Petroleum Development Corporation
2009 First Quarter Teleconference
May 11, 2009
Richard W. McCullough, Chairman & CEO
Gysle R. Shellum, Chief Financial Officer
Barton R. Brookman, SVP Exploration & Production
NASDAQ:PETD
Disclaimer
The following information contains forward-looking statements within the meaning of the Private Securities Litigation Reform Act of 1995. These forward-looking statements are based on Management’s current expectations and beliefs, as well as a number of assumptions concerning future events.
These statements are based on certain assumptions and analyses made by Management in light of its experience and its perception of historical trends, current conditions and expected future developments as well as other factors it believes are appropriate in the circumstances. However, whether actual results and developments will conform with Management’s expectations and predictions is subject to a number of risks and uncertainties, general economic, market or business conditions; the opportunities (or lack thereof) that may be presented to and pursued by Petroleum Development Corporation; actions by competitors; changes in laws or regulations; and other factors, many of which are beyond the control of Petroleum Development Corporation.
You are cautioned not to put undue reliance on such forward-looking statements because actual results may vary materially from those expressed or implied, as more fully discussed in our safe harbor statements found in our SEC filings, including, without limitation, the discussion under the heading “Risk Factors” in the company’s annual report on Form 10-K and in subsequent Form 10-Qs. All forward-looking statements are based on information available to Management on this date and Petroleum Development Corporation assumes no obligation to, and expressly disclaims any obligation to, update or revise any forward looking statements, whether as a result of new information, future events or otherwise.
The SEC permits oil and gas companies to disclose in their filings with the SEC only proved reserves, which are reserve estimates that geological and engineering data demonstrate with reasonable certainty to be recoverable in future years from known reservoirs under existing economic and operating conditions. The Company uses in this presentation the terms “probable” and “possible” reserves, which SEC guidelines prohibit in filings of U.S. registrants. Probable reserves are unproved reserves that are more likely than not to be recoverable. Possible reserves are unproved reserves that are less likely to be recoverable than probable reserves. Estimates of probable and possible reserves which may potentially be recoverable through additional drilling or recovery techniques are by nature more uncertain than estimates of proved reserves and accordingly are subject to substantially greater risk of not actually being realized by the Company. In addition, the Company’s reserves and production forecasts and expectations for future periods are dependent upon many assumptions, including estimates of production decline rates from existing wells and the undertaking and outcome of future drilling activity, which may be affected by significant commodity price declines or drilling cost increases.

Objective:
In the teleconference text, how are probable reserves defined? The listing that comes next is separate material, apart from the teleconference text.

(Pointing records for text and elements)
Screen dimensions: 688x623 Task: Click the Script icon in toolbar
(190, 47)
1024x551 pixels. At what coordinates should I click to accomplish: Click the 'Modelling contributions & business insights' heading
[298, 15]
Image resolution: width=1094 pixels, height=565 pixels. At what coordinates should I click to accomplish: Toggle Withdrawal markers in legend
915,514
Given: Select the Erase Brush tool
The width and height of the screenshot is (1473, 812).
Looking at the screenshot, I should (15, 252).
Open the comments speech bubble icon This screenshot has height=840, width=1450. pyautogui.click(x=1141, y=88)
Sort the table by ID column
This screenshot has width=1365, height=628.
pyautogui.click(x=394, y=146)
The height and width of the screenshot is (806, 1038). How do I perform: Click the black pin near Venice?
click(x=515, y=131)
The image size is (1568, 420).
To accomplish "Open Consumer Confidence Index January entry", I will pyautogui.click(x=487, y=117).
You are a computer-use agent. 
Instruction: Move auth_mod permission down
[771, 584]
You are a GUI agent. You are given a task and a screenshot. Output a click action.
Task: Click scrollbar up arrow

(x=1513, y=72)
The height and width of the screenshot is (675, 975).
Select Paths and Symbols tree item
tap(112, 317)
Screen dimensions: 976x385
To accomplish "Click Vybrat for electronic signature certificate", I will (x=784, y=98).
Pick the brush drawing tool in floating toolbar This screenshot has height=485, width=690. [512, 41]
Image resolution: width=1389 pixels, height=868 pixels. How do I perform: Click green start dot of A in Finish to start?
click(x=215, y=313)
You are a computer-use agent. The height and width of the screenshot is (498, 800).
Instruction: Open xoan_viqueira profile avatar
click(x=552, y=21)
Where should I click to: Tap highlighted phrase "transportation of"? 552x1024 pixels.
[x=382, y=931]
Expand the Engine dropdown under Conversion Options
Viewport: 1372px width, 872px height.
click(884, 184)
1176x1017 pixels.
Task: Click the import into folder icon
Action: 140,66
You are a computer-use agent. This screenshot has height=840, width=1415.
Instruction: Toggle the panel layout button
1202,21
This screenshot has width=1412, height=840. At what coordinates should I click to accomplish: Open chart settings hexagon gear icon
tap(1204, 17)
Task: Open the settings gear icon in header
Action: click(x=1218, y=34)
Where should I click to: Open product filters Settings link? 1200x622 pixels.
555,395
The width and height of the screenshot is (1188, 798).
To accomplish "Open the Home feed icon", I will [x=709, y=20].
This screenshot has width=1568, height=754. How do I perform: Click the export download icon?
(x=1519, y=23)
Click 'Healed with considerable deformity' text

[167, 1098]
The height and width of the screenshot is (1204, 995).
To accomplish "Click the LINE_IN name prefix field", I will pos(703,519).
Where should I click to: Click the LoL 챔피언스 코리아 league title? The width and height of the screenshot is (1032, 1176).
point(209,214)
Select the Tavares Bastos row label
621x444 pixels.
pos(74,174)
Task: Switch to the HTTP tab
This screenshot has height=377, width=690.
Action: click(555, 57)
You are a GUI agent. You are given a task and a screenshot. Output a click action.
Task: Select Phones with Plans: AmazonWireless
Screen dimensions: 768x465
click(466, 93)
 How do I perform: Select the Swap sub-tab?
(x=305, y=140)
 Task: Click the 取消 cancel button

Solution below:
Probable reserves are unproved reserves that are more likely than not to be recoverable.